VNX: NDMP 3-Way Backup Fails to start - Medium Error (User Correctable)
Summary: VNX 3-way NDMP Backup fails to start data transfer.
Symptoms
Debug Level 3 Logging
2020-10-07 08:13:21: 30336548864: NDMP: 7: Session 123 (thread ndmp123) < ip=#####, port=0x269c >
2020-10-07 08:13:21: 43221450752: NDMP: 10: connect: check concurrent data streams.
2020-10-07 08:13:21: 26041581568: NDMP: 6: Active NDMP backup/restore streams: 2, system configured concurrent streams: 4, maximum concurrent sessions supported: 8.

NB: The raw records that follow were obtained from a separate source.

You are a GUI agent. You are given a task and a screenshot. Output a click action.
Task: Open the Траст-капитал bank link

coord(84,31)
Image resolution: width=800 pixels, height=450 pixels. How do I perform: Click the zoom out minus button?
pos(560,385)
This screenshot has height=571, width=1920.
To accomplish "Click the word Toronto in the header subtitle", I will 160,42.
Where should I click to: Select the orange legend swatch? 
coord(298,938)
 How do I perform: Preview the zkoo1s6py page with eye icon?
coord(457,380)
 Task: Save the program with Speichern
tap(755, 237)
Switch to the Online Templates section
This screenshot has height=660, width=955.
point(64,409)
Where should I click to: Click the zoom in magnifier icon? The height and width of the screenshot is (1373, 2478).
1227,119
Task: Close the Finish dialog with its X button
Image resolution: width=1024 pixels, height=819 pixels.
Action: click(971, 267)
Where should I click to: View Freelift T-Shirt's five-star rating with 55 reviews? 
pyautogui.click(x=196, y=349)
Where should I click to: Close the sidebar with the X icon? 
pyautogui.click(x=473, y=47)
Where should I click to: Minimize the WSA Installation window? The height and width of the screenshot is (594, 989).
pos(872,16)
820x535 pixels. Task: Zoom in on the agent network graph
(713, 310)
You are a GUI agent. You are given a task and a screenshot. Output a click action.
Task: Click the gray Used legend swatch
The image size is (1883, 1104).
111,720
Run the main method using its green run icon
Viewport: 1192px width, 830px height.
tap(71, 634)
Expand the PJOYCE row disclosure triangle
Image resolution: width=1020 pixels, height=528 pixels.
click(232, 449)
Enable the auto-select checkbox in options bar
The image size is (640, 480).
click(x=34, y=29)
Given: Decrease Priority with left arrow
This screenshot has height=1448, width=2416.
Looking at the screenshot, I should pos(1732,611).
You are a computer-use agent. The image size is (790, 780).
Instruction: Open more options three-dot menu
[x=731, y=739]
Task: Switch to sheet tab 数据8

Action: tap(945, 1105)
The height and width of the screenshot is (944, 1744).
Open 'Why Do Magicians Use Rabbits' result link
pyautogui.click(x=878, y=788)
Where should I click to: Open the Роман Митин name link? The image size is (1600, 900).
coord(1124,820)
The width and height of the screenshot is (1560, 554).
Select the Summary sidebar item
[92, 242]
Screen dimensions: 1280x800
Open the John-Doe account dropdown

2020-10-07 08:13:21: 30336548864: NDMP: 7: Session 123 (thread ndmp123) NdmpdMover::getBuffer() success, buf 0x001ecf2000, CALLER_ADDRESS 0x0001c27253, CALLERCALLER_ADDRESS 0x0001c1e46b
2020-10-07 08:14:33: 13156679680: NDMP: 3: Session 122 (thread ndmp122) NdmpdMover::connect: connect error: Connection timed out
2020-10-07 08:14:33: 26041581568: NDMP: 6: mover connect failed: NDMP_CONNECT_ERR.
Cause
- No Route to Backup Application or Media Server from data mover :
- NIC Teaming for Load Balancing enabled on Backup Application Media Server
- Firewall in Network or Host Blocking incoming data path connection from data mover:
Route
To check the Route from the data mover the Backup Application Media server from the control station as nasadmin
server_ping server_x <media server ip>
A new network or host route is required if there is an issue reaching the Backup Application's media server. See KB article 008516 How to configure routes for a VNX Data Mover?
NIC Teaming
NIC Teaming should be set to Fault Tolerant on the media server. Also referred to as NIC Teaming with active/passive in some documentation.
Firewall
The Backup application specifies an IP and Port Number in the control path, that is used for the Data Connect Phase. This IP and Port Number are the media server that is used to send the backup data to. An outbound TCP Connection is established from the data mover to this IP and Port Number. A firewall in either the network or on the Media Server needs a rule to allow this inbound connection from the data mover. The TCP Port number is chosen by the Backup Application and is usually from a configurable port-range and a random port number in this range is chosen by the Backup Application.
This IP Address and Port number can be seen in a network capture or by Dell Support using debug level three logging on the data mover side. Do not leave Debug level logging enabled after reproducing the issue. To troubleshoot using a network capture a bidirectional network capture should be taken on both the data mover and the Media Server.